*** Opening of Given data ***

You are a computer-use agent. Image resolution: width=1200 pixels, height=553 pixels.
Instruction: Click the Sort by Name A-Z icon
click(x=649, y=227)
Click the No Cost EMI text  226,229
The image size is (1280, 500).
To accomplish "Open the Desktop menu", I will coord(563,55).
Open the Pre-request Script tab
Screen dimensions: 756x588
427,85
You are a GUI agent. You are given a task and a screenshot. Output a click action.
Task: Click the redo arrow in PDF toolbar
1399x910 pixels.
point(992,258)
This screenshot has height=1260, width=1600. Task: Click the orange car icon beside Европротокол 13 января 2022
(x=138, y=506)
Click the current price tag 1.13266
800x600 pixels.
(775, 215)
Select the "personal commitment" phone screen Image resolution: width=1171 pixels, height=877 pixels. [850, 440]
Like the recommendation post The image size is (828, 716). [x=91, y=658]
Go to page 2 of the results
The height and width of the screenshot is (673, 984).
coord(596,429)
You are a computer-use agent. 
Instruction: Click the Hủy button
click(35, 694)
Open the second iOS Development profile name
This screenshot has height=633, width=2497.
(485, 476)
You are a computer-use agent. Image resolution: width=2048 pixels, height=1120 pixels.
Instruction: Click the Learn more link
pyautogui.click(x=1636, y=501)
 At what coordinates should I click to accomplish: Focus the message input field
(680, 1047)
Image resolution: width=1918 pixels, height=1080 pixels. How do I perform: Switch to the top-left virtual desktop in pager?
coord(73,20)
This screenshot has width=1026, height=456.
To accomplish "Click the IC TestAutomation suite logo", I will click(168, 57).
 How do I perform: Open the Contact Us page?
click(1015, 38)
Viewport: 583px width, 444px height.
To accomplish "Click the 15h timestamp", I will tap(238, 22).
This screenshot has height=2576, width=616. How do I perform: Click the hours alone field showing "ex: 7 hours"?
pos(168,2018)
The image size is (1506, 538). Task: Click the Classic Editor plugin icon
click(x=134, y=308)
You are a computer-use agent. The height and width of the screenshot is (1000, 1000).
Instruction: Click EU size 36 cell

*** Close of Given data ***

▶ Exercise aim: Give the data back in full, exactly as written.

▶ Exercise response:
You are a computer-use agent. Image resolution: width=1200 pixels, height=553 pixels.
Instruction: Click the Sort by Name A-Z icon
click(x=649, y=227)
Click the No Cost EMI text  226,229
The image size is (1280, 500).
To accomplish "Open the Desktop menu", I will coord(563,55).
Open the Pre-request Script tab
Screen dimensions: 756x588
427,85
You are a GUI agent. You are given a task and a screenshot. Output a click action.
Task: Click the redo arrow in PDF toolbar
1399x910 pixels.
point(992,258)
This screenshot has height=1260, width=1600. Task: Click the orange car icon beside Европротокол 13 января 2022
(x=138, y=506)
Click the current price tag 1.13266
800x600 pixels.
(775, 215)
Select the "personal commitment" phone screen Image resolution: width=1171 pixels, height=877 pixels. [850, 440]
Like the recommendation post The image size is (828, 716). [x=91, y=658]
Go to page 2 of the results
The height and width of the screenshot is (673, 984).
coord(596,429)
You are a computer-use agent. 
Instruction: Click the Hủy button
click(35, 694)
Open the second iOS Development profile name
This screenshot has height=633, width=2497.
(485, 476)
You are a computer-use agent. Image resolution: width=2048 pixels, height=1120 pixels.
Instruction: Click the Learn more link
pyautogui.click(x=1636, y=501)
 At what coordinates should I click to accomplish: Focus the message input field
(680, 1047)
Image resolution: width=1918 pixels, height=1080 pixels. How do I perform: Switch to the top-left virtual desktop in pager?
coord(73,20)
This screenshot has width=1026, height=456.
To accomplish "Click the IC TestAutomation suite logo", I will click(168, 57).
 How do I perform: Open the Contact Us page?
click(1015, 38)
Viewport: 583px width, 444px height.
To accomplish "Click the 15h timestamp", I will tap(238, 22).
This screenshot has height=2576, width=616. How do I perform: Click the hours alone field showing "ex: 7 hours"?
pos(168,2018)
The image size is (1506, 538). Task: Click the Classic Editor plugin icon
click(x=134, y=308)
You are a computer-use agent. The height and width of the screenshot is (1000, 1000).
Instruction: Click EU size 36 cell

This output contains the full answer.